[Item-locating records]
§

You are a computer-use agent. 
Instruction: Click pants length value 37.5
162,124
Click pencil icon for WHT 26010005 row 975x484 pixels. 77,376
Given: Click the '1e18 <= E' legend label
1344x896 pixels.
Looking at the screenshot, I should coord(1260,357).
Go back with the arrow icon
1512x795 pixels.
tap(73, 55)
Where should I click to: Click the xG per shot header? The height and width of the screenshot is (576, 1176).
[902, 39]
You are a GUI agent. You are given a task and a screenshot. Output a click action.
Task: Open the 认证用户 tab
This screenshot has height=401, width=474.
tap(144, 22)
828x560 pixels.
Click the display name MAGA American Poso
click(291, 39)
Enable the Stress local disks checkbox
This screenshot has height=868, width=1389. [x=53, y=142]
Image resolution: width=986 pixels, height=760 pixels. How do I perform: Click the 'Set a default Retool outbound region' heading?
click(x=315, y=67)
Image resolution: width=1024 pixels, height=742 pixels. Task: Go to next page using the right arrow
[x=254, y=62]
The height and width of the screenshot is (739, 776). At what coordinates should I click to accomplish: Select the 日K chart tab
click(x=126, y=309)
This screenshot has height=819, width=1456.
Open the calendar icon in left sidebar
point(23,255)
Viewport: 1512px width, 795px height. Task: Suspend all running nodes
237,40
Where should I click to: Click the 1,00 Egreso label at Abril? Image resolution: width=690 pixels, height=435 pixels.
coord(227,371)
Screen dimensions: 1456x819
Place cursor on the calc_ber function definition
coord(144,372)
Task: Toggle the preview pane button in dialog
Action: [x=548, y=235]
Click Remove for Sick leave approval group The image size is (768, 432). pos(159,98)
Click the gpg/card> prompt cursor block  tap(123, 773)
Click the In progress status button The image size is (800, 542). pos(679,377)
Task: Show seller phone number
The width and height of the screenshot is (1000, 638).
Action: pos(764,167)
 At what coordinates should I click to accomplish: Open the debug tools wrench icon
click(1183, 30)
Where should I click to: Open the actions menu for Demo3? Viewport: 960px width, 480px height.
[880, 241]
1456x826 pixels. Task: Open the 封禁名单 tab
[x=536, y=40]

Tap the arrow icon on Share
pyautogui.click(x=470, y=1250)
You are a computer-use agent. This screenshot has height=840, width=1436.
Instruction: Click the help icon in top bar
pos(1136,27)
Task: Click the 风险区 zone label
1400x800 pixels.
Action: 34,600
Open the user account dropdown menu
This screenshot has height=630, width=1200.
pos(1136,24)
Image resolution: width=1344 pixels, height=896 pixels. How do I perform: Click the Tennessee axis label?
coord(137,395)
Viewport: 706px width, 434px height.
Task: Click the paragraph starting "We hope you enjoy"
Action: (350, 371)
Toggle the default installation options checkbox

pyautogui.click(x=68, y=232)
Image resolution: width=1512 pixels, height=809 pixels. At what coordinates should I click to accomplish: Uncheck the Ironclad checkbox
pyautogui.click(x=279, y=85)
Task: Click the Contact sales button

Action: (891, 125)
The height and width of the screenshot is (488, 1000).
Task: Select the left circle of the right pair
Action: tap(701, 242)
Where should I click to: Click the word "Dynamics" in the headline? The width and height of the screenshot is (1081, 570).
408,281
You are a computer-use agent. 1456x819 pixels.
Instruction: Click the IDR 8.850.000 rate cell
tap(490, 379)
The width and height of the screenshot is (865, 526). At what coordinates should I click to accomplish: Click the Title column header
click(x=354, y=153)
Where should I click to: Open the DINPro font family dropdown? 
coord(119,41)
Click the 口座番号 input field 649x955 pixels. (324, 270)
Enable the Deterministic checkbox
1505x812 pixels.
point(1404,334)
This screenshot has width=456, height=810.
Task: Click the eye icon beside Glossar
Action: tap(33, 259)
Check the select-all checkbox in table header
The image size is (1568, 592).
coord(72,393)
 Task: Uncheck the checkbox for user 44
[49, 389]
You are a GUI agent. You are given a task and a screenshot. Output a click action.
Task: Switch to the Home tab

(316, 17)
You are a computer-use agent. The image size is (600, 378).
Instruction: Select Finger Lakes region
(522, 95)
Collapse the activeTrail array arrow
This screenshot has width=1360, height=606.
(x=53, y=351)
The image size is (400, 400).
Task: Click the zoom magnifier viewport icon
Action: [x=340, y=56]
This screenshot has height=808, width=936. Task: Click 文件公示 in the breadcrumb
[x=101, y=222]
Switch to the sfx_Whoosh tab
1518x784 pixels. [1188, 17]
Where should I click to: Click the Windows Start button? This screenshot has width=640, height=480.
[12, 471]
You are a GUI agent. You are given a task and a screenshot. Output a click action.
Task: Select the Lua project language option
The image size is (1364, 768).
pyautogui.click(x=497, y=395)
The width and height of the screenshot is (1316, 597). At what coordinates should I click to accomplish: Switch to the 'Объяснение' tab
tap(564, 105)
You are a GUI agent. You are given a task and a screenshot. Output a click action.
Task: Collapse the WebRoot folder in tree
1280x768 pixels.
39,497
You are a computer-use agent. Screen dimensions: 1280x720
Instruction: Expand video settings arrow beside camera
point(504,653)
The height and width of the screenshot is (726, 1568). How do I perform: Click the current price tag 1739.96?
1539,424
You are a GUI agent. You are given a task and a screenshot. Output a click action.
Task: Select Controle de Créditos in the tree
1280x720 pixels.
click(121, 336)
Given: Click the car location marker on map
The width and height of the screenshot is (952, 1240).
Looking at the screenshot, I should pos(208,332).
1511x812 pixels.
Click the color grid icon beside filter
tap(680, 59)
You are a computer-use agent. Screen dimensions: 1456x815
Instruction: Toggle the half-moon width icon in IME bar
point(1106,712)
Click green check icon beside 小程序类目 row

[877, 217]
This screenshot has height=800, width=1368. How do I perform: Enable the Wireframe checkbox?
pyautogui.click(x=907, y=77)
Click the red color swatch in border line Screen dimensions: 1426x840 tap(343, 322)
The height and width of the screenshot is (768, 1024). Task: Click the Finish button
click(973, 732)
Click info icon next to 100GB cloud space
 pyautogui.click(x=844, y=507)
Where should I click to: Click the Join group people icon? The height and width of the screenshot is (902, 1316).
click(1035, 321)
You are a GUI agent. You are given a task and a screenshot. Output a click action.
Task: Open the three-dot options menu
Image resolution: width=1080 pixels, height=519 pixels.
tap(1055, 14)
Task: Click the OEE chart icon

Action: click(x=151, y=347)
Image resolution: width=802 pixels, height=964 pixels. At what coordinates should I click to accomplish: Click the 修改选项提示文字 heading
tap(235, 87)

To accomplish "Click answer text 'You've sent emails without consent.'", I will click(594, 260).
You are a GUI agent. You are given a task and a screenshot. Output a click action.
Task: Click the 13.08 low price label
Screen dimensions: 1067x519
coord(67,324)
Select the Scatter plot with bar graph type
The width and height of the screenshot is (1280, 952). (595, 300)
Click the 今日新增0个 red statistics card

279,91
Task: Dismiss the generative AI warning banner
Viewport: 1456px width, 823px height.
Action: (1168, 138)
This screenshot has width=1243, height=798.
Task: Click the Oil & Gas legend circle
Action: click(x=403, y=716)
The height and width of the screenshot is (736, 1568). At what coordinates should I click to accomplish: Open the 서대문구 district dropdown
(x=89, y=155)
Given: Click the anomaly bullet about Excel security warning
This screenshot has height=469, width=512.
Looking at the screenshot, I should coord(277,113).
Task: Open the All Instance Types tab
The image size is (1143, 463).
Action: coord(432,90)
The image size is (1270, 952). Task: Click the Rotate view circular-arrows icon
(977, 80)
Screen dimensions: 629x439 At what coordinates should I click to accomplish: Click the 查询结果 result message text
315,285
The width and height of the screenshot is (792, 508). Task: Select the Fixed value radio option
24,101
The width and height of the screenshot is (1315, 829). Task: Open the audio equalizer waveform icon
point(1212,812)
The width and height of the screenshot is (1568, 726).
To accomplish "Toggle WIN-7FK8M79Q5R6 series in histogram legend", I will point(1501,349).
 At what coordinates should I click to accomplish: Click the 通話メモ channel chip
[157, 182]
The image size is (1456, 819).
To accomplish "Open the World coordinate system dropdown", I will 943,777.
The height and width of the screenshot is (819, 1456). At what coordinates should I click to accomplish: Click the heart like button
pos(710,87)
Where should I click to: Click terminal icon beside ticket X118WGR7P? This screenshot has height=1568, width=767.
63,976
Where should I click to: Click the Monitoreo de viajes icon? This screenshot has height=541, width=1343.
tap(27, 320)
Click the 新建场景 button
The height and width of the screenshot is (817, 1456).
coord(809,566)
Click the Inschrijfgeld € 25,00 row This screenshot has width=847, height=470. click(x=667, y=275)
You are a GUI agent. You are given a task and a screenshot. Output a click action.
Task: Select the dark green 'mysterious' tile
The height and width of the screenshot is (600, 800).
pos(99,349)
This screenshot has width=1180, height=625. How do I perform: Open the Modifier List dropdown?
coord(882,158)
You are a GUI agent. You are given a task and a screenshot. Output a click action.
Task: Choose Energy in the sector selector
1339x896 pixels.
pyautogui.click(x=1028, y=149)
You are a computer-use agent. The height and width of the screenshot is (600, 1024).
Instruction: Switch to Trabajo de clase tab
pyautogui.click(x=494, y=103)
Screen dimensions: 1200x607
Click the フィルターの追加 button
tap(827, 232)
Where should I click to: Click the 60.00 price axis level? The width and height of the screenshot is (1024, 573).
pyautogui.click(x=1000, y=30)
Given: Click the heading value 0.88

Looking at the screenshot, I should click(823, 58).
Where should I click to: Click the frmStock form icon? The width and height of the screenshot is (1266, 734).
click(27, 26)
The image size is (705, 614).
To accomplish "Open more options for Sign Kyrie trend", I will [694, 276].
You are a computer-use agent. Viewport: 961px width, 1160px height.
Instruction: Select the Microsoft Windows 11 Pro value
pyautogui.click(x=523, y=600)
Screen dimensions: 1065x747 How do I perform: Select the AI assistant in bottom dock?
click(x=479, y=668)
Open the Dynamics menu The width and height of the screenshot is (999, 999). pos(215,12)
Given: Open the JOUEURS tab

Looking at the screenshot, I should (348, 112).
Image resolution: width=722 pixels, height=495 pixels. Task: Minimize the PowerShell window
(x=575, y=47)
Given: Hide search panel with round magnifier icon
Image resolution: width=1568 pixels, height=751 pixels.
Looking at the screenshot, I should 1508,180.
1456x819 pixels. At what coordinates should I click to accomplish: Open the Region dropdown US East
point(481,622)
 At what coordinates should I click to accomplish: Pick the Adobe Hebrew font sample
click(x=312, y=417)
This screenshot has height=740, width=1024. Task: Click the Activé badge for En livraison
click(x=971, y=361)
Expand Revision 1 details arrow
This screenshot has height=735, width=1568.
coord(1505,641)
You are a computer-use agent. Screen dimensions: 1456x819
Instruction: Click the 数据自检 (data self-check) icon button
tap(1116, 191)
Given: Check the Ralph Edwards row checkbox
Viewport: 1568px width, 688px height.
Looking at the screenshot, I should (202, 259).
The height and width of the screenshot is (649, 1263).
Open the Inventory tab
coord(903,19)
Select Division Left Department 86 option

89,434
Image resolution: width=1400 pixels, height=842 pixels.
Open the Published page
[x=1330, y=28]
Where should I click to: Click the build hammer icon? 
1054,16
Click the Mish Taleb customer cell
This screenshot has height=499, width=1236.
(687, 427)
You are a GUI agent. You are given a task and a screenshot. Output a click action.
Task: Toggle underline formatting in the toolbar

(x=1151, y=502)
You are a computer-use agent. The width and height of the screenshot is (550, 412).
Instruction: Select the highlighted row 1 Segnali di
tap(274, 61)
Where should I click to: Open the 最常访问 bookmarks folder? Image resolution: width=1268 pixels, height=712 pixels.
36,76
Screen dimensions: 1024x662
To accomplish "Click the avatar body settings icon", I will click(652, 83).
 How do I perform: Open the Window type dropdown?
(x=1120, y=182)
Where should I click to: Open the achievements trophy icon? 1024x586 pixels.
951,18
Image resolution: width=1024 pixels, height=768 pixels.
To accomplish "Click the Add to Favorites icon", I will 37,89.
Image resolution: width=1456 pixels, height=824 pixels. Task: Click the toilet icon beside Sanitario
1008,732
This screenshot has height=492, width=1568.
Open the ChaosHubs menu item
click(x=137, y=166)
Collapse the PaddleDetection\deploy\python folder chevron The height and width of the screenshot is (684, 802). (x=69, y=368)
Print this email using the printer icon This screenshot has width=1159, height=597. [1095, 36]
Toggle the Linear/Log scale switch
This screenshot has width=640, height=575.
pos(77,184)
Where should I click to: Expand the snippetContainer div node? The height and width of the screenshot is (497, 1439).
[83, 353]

§

▶ Work instructions
Copy the lines from the first line through the line containing "click(x=315, y=67)", reproducing each one verbatim.

▶ Solution
You are a computer-use agent. 
Instruction: Click pants length value 37.5
162,124
Click pencil icon for WHT 26010005 row 975x484 pixels. 77,376
Given: Click the '1e18 <= E' legend label
1344x896 pixels.
Looking at the screenshot, I should coord(1260,357).
Go back with the arrow icon
1512x795 pixels.
tap(73, 55)
Where should I click to: Click the xG per shot header? The height and width of the screenshot is (576, 1176).
[902, 39]
You are a GUI agent. You are given a task and a screenshot. Output a click action.
Task: Open the 认证用户 tab
This screenshot has height=401, width=474.
tap(144, 22)
828x560 pixels.
Click the display name MAGA American Poso
click(291, 39)
Enable the Stress local disks checkbox
This screenshot has height=868, width=1389. [x=53, y=142]
Image resolution: width=986 pixels, height=760 pixels. How do I perform: Click the 'Set a default Retool outbound region' heading?
click(x=315, y=67)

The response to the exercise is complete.